Mr. Sahadeo is considered the godfather of cricket in Davis. Like most everyone out here on the cricket pitch, he's from one of the world's cricket-obsessed nations: the former British colonies of India, Pakistan, Sri Lanka, the islands of the West Indies, and Australia.
Mr. Sahadeo says, 25 years ago, he could barely find enough players to field a team. "In the olden days, I used to be one of the key players in the team, and I'm not much of a cricketer. Today, I barely make the team because the talent has grown."
That's because the influx of computer engineers and high-tech workers from South Asia has made Northern California a hotbed for cricket. But these men play a distinctly American form of cricket, hard to imagine back home: Indians and Pakistanis -- their countries fierce political rivals -- warm up together, and play on the same team.
It's a situation that amazed Jay Kashalikar, 27, when he arrived in California from India four years ago. "They were playing so easily, just one team, and all of a sudden from the scoresheets and stuff like that, then I got to know that he's a Pakistani, he's an Indian, and he's a Sri Lankan," Mr. Kashalikar recalls. "That's really good to see. I mean it's a good change. And I guess this is a nice example for people back home that the game is important and not the nations," he adds chuckling.
Cricket is similar to what's often called America's national game, baseball, but only in that there are two opposing teams and a ball. For the novice, it's positively confusing to watch.

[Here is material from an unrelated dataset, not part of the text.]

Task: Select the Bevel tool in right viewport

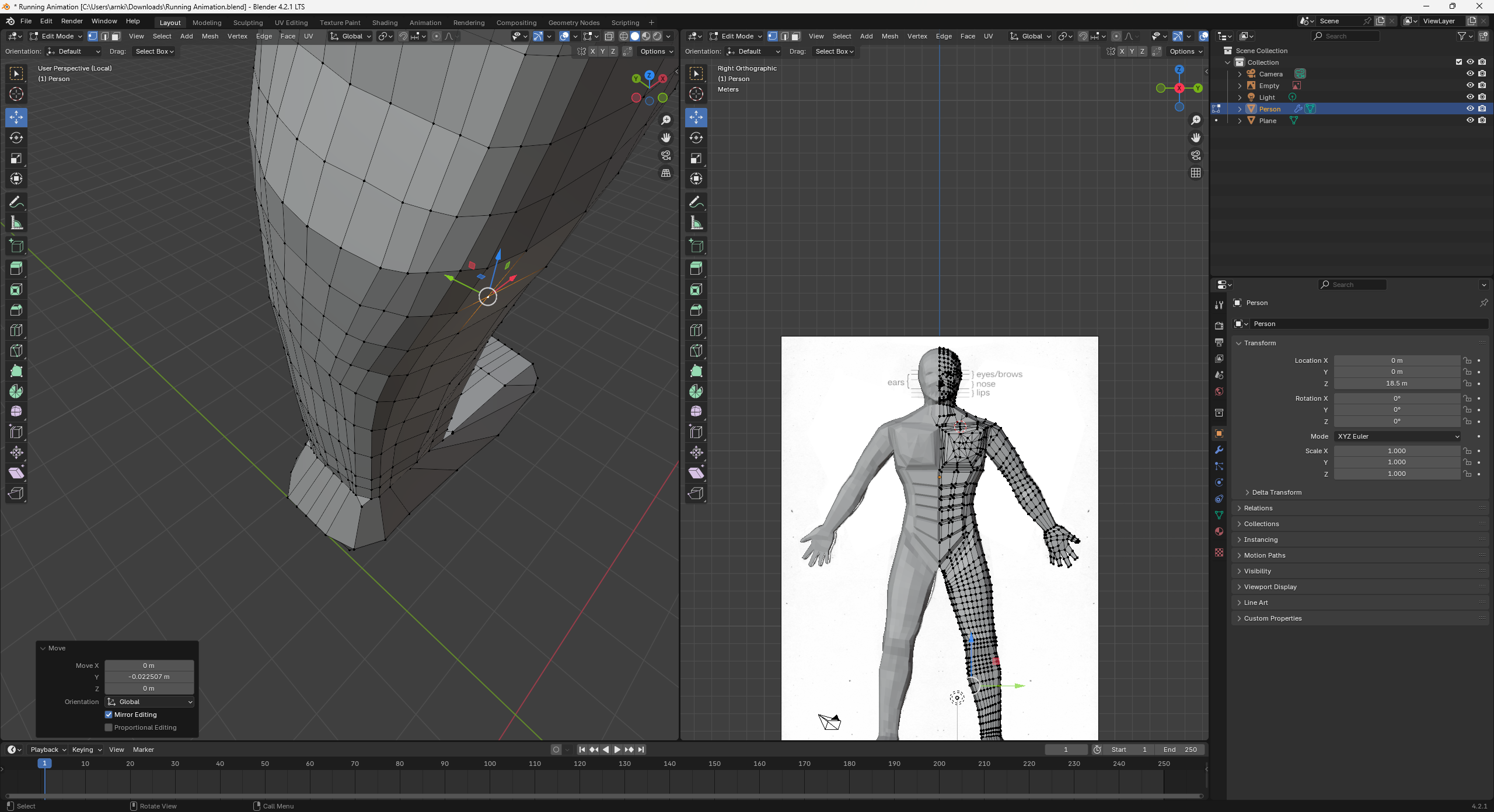Action: 696,310
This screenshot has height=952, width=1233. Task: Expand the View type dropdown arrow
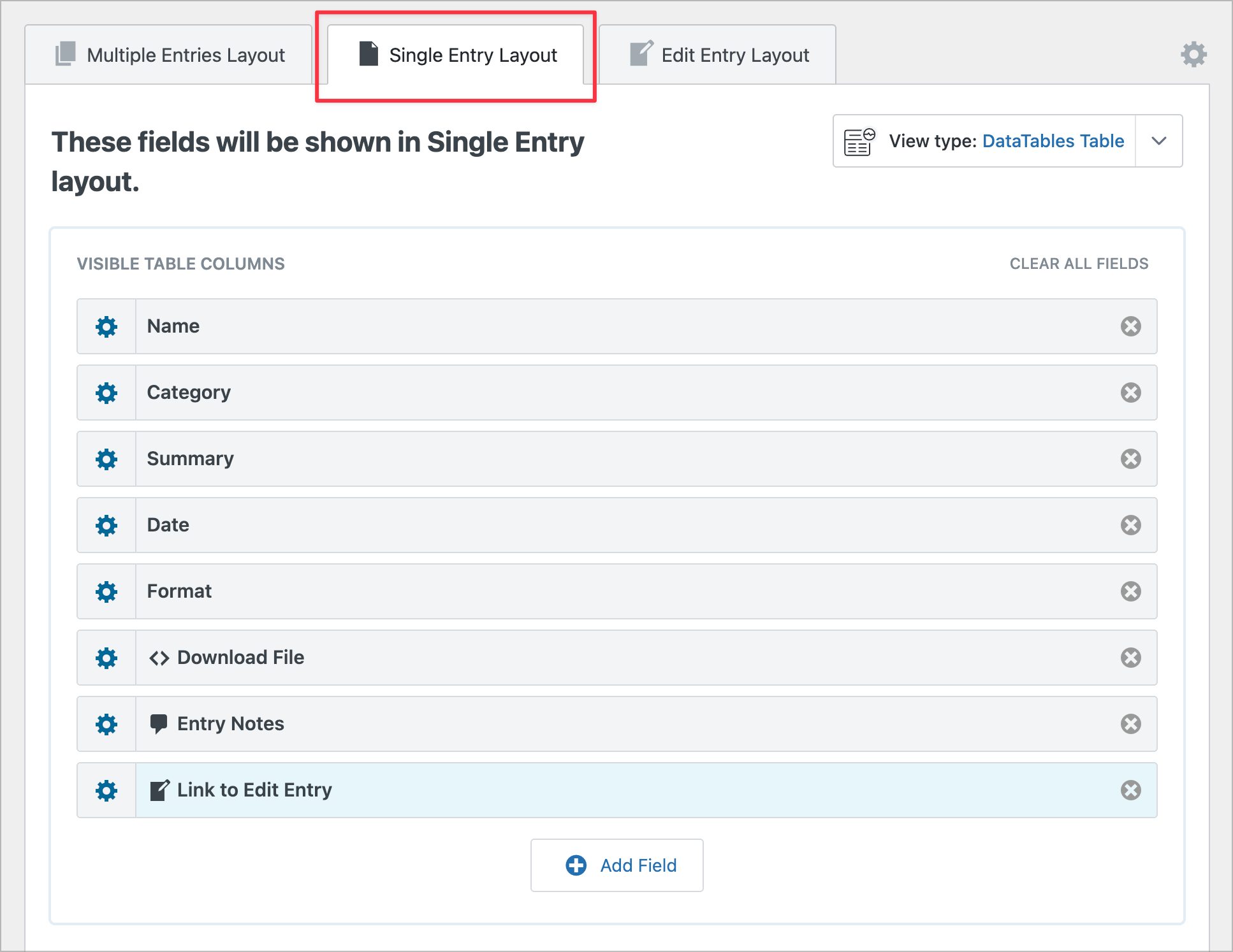tap(1158, 141)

Just ask Bruce Solper, a retiree from Arizona who was passing by and stayed to watch the game. "I listen to the BBC "Newsnight" and get to hear these cricket scores and it's always been such a mystery, that I thought it was only intelligent to find out what the game was about," Mr. Solper says. But he admits that after two hours watching, "it's going to take more than one game" to solve the mystery of cricket.
While most of the players out here look like they're from the Indian subcontinent or the West Indies, there are a few exceptions. Ted Fons grew up playing popular sports like soccer and baseball in New Jersey. But he stumbled across cricket about 10 years ago and made the switch.
"There's a certain elegance to cricket I enjoy," Mr. Fons says. "When the field is set in a certain way and the guys… everybody is dressed in white, it's sort of elegant to watch. And also to watch a guy batting very well. It's really exciting. There's just something about it.
And while the competition is serious out here, for most of the players, the important thing is just being here. "It's the connectivity, taking ourselves back to our islands, and that kind of thing, not geographically, but from a mental standpoint," says Simon Ramsubhag who adds these Saturday afternoons take him back to his youth in Trinidad and Tobago. "It's a bridge. Being in a foreign land... this sport can bridge us back to our islands."
The cricketers of Northern California will be playing through the end of September.